Re: [Qemu-devel] RFCv2: virDomainSnapshotCreateXML enhancements

qemu-devel.nongnu.org archive mirror
 help / color / mirror / Atom feed

* Re: [Qemu-devel] RFCv2: virDomainSnapshotCreateXML enhancements
       [not found]   ` <4E43D7B7.8050604@redhat.com>
@ 2011-08-11 14:11     ` Kevin Wolf
  2011-08-11 17:20       ` Eric Blake
  0 siblings, 1 reply; 3+ messages in thread
From: Kevin Wolf @ 2011-08-11 14:11 UTC (permalink / raw)
  To: Eric Blake; +Cc: libvir-list@redhat.com, Qemu-devel

[ CCed qemu-devel, just in case someone's interested ]

Am 11.08.2011 15:23, schrieb Eric Blake:
>> [ Okay, some of it is handled later in this document, but I think it's
>> still useful to leave this summary in my mail. External VM state is
>> something that you don't seem to have covered yet - can't we do this
>> already with live migration to a file? ]
> 
> Yes, external VM state is already covered with live migration to file, 
> and I will not be touching it while implementing this RFC, but future 
> extensions may be able to further unify the two concepts.

Thanks for your explanation regarding the multiple dimensions of
snapshot options, it all makes sense.

I also agree with your incremental approach. I just wanted to make sure
that we keep the possible extension in mind so that we won't end up in a
design that makes assumptions that don't hold true in the long run.

And in the long run I think that looking into unifying these features is
something that should be done, because they are really similar.

>>> libvirt can be taught to honor persistent=no for qemu by creating a
>>> qcow2 wrapper file prior to starting qemu, then tearing down that
>>> wrapper after the fact, although I'll probably leave that for later in
>>> my patch series.
>>
>> qemu can already do this with -drive snapshot=on. It must be allowed to
>> create a temporary file for this to work, of course. Is that a problem?
>> If not, I would just forward the option to qemu.
> 
> Where would that file be created?  If the main image is in a directory, 
> is the temporary would also live in that directory (shared storage 
> visible to another qemu for migration purposes) or in local storage 
> (preventing migration)?  

It uses whatever mkstemp() returns, i.e. usually something in /tmp.

> If migration is possible, would libvirt need to 
> be able to learn the name of the temporary file so as to tell the new 
> qemu on the destination the same temporary file name it should open?
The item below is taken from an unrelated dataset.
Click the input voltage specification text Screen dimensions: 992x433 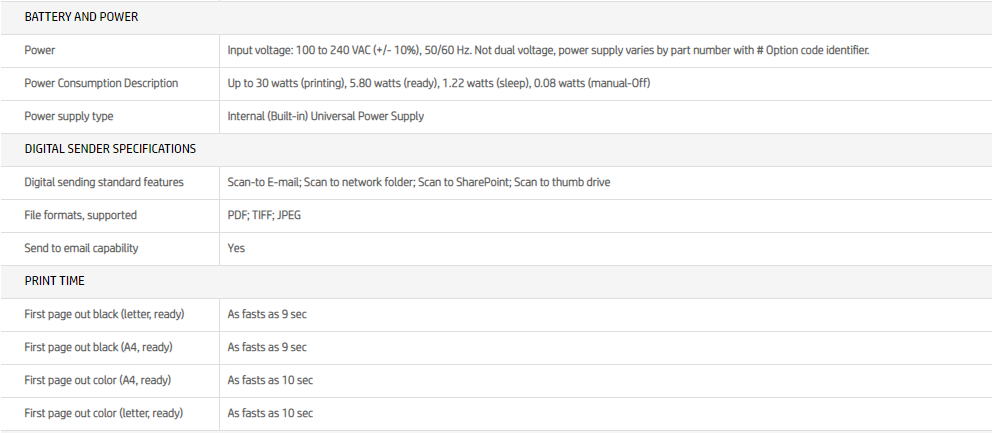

That's a good point that I haven't thought of. Temporary disks isn't
something that immediately reminds me of VMs using live migration, but
there's really no reason against it. So maybe duplicating this in
libvirt could make some sense indeed.

> What about if the main image is a block device - there, the temporary 
> file obviously has to live somewhere else, but how does qemu decide 
> where, and should that decision be configurable by the user?  How will 
> things interact with SELinux labeling?  What about down the road when we 
> add enhancements to enforce that qemu cannot open() files on NFS, but 
> must instead receive fds by inheritance?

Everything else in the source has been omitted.